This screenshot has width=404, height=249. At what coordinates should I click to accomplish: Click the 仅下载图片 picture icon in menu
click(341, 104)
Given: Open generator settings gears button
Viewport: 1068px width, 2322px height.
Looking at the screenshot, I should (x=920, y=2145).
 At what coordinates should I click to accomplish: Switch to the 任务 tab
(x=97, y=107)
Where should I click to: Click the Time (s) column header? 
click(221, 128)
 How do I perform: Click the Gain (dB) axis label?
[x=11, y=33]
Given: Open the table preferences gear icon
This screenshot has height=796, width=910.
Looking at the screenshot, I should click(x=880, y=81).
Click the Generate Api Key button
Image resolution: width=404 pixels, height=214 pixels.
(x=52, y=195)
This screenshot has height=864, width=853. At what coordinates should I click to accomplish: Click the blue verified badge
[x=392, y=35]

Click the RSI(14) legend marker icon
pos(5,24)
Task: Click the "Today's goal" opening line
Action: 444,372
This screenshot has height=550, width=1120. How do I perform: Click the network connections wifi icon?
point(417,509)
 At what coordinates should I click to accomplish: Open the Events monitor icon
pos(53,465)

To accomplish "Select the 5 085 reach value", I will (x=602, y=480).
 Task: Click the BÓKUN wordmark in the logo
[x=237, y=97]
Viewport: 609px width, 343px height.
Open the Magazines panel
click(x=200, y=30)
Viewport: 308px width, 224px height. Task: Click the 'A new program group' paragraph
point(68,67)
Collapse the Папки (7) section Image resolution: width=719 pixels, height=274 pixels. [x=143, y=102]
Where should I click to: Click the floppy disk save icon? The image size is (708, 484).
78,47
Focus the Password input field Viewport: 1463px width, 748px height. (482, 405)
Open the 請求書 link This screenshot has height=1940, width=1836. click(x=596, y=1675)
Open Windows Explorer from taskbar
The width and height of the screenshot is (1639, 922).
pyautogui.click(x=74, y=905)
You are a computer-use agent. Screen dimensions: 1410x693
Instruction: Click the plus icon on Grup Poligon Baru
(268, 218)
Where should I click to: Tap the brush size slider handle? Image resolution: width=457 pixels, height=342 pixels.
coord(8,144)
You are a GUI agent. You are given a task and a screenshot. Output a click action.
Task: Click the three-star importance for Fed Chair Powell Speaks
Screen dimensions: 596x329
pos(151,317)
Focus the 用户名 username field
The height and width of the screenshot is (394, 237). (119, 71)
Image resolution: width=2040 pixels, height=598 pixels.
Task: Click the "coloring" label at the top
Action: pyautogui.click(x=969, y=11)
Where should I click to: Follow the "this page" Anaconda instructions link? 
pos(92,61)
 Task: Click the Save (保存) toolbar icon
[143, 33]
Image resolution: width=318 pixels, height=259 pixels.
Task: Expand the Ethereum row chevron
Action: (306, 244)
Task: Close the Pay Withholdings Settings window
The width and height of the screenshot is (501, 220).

--------------------------------------------------

### TO BE DONE
Print the lines exactly as they appear, from the line that contains "Open the 請求書" through the end of the lines, including both of those lines.

### CORRECT ANSWER
Open the 請求書 link This screenshot has height=1940, width=1836. click(x=596, y=1675)
Open Windows Explorer from taskbar
The width and height of the screenshot is (1639, 922).
pyautogui.click(x=74, y=905)
You are a computer-use agent. Screen dimensions: 1410x693
Instruction: Click the plus icon on Grup Poligon Baru
(268, 218)
Where should I click to: Tap the brush size slider handle? Image resolution: width=457 pixels, height=342 pixels.
coord(8,144)
You are a GUI agent. You are given a task and a screenshot. Output a click action.
Task: Click the three-star importance for Fed Chair Powell Speaks
Screen dimensions: 596x329
pos(151,317)
Focus the 用户名 username field
The height and width of the screenshot is (394, 237). (119, 71)
Image resolution: width=2040 pixels, height=598 pixels.
Task: Click the "coloring" label at the top
Action: pyautogui.click(x=969, y=11)
Where should I click to: Follow the "this page" Anaconda instructions link? 
pos(92,61)
 Task: Click the Save (保存) toolbar icon
[143, 33]
Image resolution: width=318 pixels, height=259 pixels.
Task: Expand the Ethereum row chevron
Action: (306, 244)
Task: Close the Pay Withholdings Settings window
The width and height of the screenshot is (501, 220).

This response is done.